We need this. Suns are done for the year, so hopefully they dont bring too much of their A game.


----------



## Spaceman Spiff (Aug 2, 2006)

They're hitting EVERYTHING!!!! Amazing we're even in the game. I need the law of averages to take effect.


----------



## Spaceman Spiff (Aug 2, 2006)

Great.... now they finally miss and we don't grab the rebounds.


----------



## OneBadLT123 (Oct 4, 2005)

Man we are just bombing 3 pointers from all over...


----------



## OneBadLT123 (Oct 4, 2005)

Well I see we came out to play tonight. I mean you would think in the closing games of the season we would actually play with some intensity?


----------



## OneBadLT123 (Oct 4, 2005)

We cant allow them to shoot 65% for the half. Come on where is the D


----------



## OneBadLT123 (Oct 4, 2005)

we let them score 67 points at the half. 67! My goodness where the hell is the defense!?!?


----------



## OneBadLT123 (Oct 4, 2005)

I see the law of averages have finally kicked in


----------



## Legend-Like (Mar 25, 2006)

Dam, Scola is having an off game. We need to give it Yao more.


----------



## OneBadLT123 (Oct 4, 2005)

Man Scola is like a non factor this game. What in the world happened


----------



## OneBadLT123 (Oct 4, 2005)

Legend-Like said:


> Dam, Scola is having an off game. We need to give it Yao more.

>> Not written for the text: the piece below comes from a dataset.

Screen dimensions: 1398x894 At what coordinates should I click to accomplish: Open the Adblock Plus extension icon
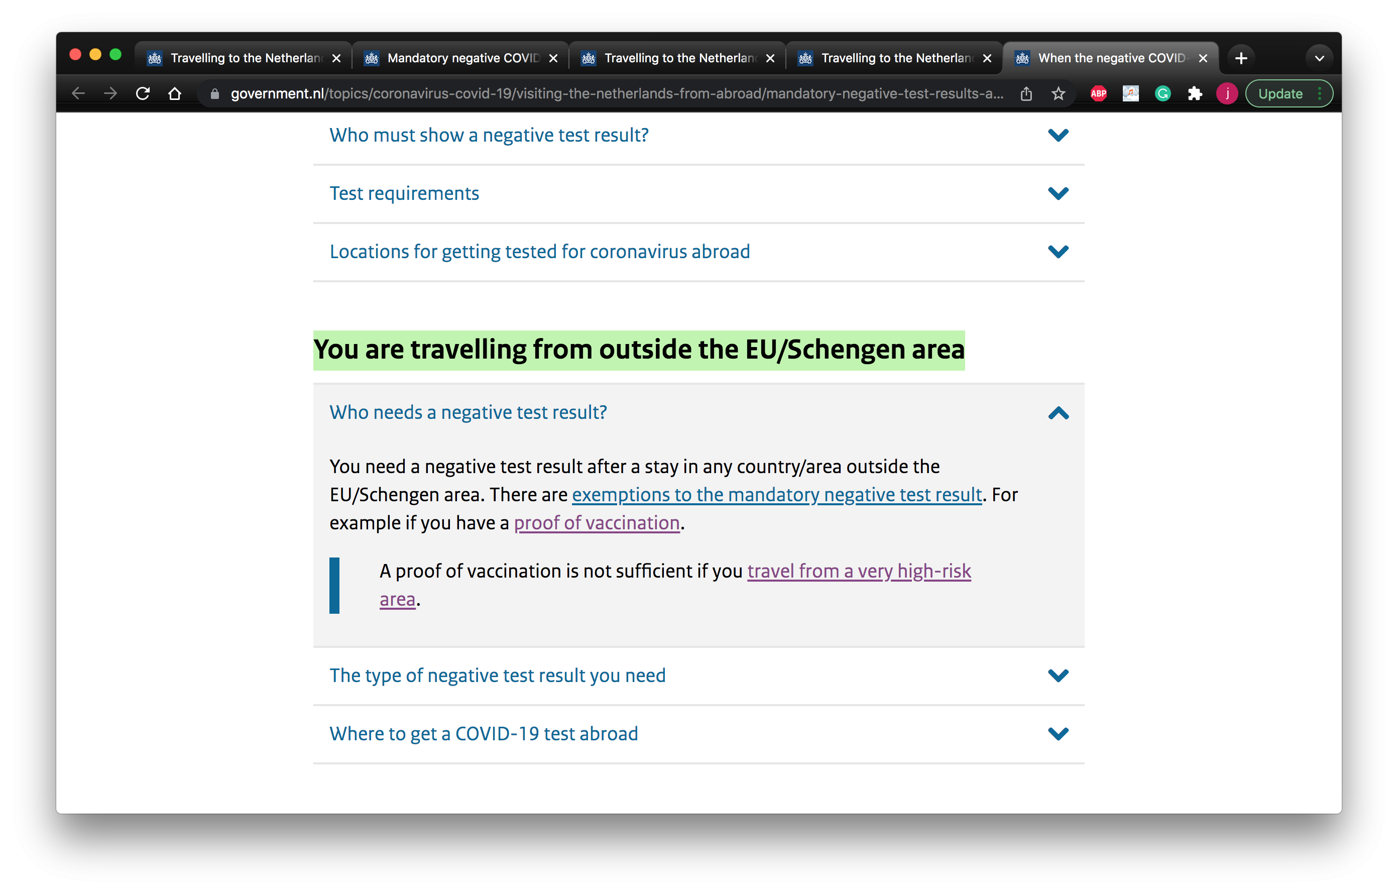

Times like these I wish we had Landry back in the lineup


----------



## OneBadLT123 (Oct 4, 2005)

Damn Richardson is just killing us.


----------



## OneBadLT123 (Oct 4, 2005)

Uh oh, tied going into the 4th quarter. Our dreaded quarter...


----------



## OneBadLT123 (Oct 4, 2005)

I like how Yao got more agressive this half over the first.


----------



## OneBadLT123 (Oct 4, 2005)

umm ok...


----------



## Legend-Like (Mar 25, 2006)

Dammit why do we keep losing this lead?


----------



## OneBadLT123 (Oct 4, 2005)

Well they just went on a 16-2 run. Nice. Typical 4th quarter Rockets...


----------



## OneBadLT123 (Oct 4, 2005)

Unbelievable. This game is over. And the screwed up part is that this was probably the game we should not have let go. Because its only going to get harder from this point out.


----------



## Legend-Like (Mar 25, 2006)

WTF Yao. I cant believe he just did that!


----------



## Spaceman Spiff (Aug 2, 2006)

fail


----------



## OneBadLT123 (Oct 4, 2005)

Spaceman Spiff said:


> fail


An epic one at that


----------



## rocketeer (Oct 7, 2002)

rockets games can be so frustrating sometimes.

i'm still trying to figure out why scola didn't get touches in the post when he was being guarding by barnes(or even amundson). the ball needs to be going through yao when he's in the game but the rockets still need to take advantage when there are huge mismatches in their favor at other spots.


----------



## Mr. Hobbes (Jul 1, 2005)

I saw Scola post up twice, and he didn't score. One was a offensive foul hook on Barnes, one was a missed short jump hook. From what I've seen, he's never been a good iso player.


----------



## Spaceman Spiff (Aug 2, 2006)

Clearly that was the biggest mismatch in the game and we never exploited it. Scola should have been given the chances to murder Barnes inside.


----------



## Legend-Like (Mar 25, 2006)

Again we were unable to give Yao the ball AND HE WASNT EVEN BEING FRONTED!!!


----------



## Hakeem (Aug 12, 2004)

You might look at the box score and see 18 shots for Yao and think we did an OK job of getting him the ball. But realize that the Suns were single-covering him and playing behind him for all but one possession. And he played 39 minutes. And he barely went to the line. He should have had 25+ FGA's. There will be no more than one or two games like these in the season. We didn't take advantage.

This team looks mentally incapable of consistently go to Yao. They are just not committed. But to win they need to milk his ability, not squander it.


----------